What to work on - Write out each entry word for word.

Start of Extracted records

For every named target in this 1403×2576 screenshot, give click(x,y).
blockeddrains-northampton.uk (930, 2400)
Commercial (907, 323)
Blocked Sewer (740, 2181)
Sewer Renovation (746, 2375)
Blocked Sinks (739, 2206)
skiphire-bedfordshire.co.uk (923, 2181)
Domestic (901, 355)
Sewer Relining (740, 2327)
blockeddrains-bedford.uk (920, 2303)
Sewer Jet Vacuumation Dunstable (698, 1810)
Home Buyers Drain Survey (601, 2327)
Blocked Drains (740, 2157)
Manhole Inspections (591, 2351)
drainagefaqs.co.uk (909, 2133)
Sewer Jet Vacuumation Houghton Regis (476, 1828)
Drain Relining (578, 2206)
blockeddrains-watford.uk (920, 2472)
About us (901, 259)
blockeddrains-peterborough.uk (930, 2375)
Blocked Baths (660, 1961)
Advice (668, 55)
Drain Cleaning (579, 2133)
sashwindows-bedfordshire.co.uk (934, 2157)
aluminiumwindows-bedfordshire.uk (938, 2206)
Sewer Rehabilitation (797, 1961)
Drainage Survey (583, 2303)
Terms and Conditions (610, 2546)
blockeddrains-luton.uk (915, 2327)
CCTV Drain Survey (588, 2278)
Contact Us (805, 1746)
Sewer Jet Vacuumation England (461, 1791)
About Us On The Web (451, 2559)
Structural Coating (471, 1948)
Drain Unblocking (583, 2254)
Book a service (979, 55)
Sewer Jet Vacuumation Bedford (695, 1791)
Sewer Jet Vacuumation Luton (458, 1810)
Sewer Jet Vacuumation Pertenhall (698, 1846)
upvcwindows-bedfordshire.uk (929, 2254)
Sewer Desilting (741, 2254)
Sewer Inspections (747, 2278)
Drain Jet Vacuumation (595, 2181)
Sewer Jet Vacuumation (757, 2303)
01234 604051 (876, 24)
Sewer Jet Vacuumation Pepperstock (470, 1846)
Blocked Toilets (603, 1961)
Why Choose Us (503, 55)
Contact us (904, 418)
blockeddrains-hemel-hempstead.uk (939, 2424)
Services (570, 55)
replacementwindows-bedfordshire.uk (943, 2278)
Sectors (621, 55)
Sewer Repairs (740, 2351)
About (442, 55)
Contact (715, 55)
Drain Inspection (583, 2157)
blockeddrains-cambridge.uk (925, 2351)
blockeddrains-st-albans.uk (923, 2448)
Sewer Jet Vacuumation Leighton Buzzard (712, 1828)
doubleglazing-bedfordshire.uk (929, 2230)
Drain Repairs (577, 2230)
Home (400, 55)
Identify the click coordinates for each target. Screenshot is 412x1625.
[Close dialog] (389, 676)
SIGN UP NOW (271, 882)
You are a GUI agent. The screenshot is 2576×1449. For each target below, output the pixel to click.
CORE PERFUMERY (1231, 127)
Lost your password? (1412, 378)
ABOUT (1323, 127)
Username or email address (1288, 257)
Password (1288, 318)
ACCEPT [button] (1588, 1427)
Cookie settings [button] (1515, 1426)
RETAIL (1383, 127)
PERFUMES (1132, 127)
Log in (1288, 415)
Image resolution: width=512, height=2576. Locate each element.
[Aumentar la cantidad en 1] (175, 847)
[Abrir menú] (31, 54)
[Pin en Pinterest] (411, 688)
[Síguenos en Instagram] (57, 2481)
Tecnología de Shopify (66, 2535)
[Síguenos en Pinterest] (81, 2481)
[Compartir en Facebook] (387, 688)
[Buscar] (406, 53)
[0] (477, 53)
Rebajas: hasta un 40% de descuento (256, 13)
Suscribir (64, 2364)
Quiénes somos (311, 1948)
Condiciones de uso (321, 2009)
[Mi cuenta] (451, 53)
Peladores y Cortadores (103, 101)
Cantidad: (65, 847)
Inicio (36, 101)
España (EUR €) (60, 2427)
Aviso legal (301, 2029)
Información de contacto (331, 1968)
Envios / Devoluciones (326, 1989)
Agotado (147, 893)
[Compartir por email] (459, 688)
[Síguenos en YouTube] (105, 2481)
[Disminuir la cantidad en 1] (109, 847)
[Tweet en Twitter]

End of Extracted records

Solution for this problem -
For every named target in this 1403×2576 screenshot, give click(x,y).
blockeddrains-northampton.uk (930, 2400)
Commercial (907, 323)
Blocked Sewer (740, 2181)
Sewer Renovation (746, 2375)
Blocked Sinks (739, 2206)
skiphire-bedfordshire.co.uk (923, 2181)
Domestic (901, 355)
Sewer Relining (740, 2327)
blockeddrains-bedford.uk (920, 2303)
Sewer Jet Vacuumation Dunstable (698, 1810)
Home Buyers Drain Survey (601, 2327)
Blocked Drains (740, 2157)
Manhole Inspections (591, 2351)
drainagefaqs.co.uk (909, 2133)
Sewer Jet Vacuumation Houghton Regis (476, 1828)
Drain Relining (578, 2206)
blockeddrains-watford.uk (920, 2472)
About us (901, 259)
blockeddrains-peterborough.uk (930, 2375)
Blocked Baths (660, 1961)
Advice (668, 55)
Drain Cleaning (579, 2133)
sashwindows-bedfordshire.co.uk (934, 2157)
aluminiumwindows-bedfordshire.uk (938, 2206)
Sewer Rehabilitation (797, 1961)
Drainage Survey (583, 2303)
Terms and Conditions (610, 2546)
blockeddrains-luton.uk (915, 2327)
CCTV Drain Survey (588, 2278)
Contact Us (805, 1746)
Sewer Jet Vacuumation England (461, 1791)
About Us On The Web (451, 2559)
Structural Coating (471, 1948)
Drain Unblocking (583, 2254)
Book a service (979, 55)
Sewer Jet Vacuumation Bedford (695, 1791)
Sewer Jet Vacuumation Luton (458, 1810)
Sewer Jet Vacuumation Pertenhall (698, 1846)
upvcwindows-bedfordshire.uk (929, 2254)
Sewer Desilting (741, 2254)
Sewer Inspections (747, 2278)
Drain Jet Vacuumation (595, 2181)
Sewer Jet Vacuumation (757, 2303)
01234 604051 (876, 24)
Sewer Jet Vacuumation Pepperstock (470, 1846)
Blocked Toilets (603, 1961)
Why Choose Us (503, 55)
Contact us (904, 418)
blockeddrains-hemel-hempstead.uk (939, 2424)
Services (570, 55)
replacementwindows-bedfordshire.uk (943, 2278)
Sectors (621, 55)
Sewer Repairs (740, 2351)
About (442, 55)
Contact (715, 55)
Drain Inspection (583, 2157)
blockeddrains-cambridge.uk (925, 2351)
blockeddrains-st-albans.uk (923, 2448)
Sewer Jet Vacuumation Leighton Buzzard (712, 1828)
doubleglazing-bedfordshire.uk (929, 2230)
Drain Repairs (577, 2230)
Home (400, 55)
Identify the click coordinates for each target. Screenshot is 412x1625.
[Close dialog] (389, 676)
SIGN UP NOW (271, 882)
You are a GUI agent. The screenshot is 2576×1449. For each target below, output the pixel to click.
CORE PERFUMERY (1231, 127)
Lost your password? (1412, 378)
ABOUT (1323, 127)
Username or email address (1288, 257)
Password (1288, 318)
ACCEPT [button] (1588, 1427)
Cookie settings [button] (1515, 1426)
RETAIL (1383, 127)
PERFUMES (1132, 127)
Log in (1288, 415)
Image resolution: width=512, height=2576. Locate each element.
[Aumentar la cantidad en 1] (175, 847)
[Abrir menú] (31, 54)
[Pin en Pinterest] (411, 688)
[Síguenos en Instagram] (57, 2481)
Tecnología de Shopify (66, 2535)
[Síguenos en Pinterest] (81, 2481)
[Compartir en Facebook] (387, 688)
[Buscar] (406, 53)
[0] (477, 53)
Rebajas: hasta un 40% de descuento (256, 13)
Suscribir (64, 2364)
Quiénes somos (311, 1948)
Condiciones de uso (321, 2009)
[Mi cuenta] (451, 53)
Peladores y Cortadores (103, 101)
Cantidad: (65, 847)
Inicio (36, 101)
España (EUR €) (60, 2427)
Aviso legal (301, 2029)
Información de contacto (331, 1968)
Envios / Devoluciones (326, 1989)
Agotado (147, 893)
[Compartir por email] (459, 688)
[Síguenos en YouTube] (105, 2481)
[Disminuir la cantidad en 1] (109, 847)
[Tweet en Twitter]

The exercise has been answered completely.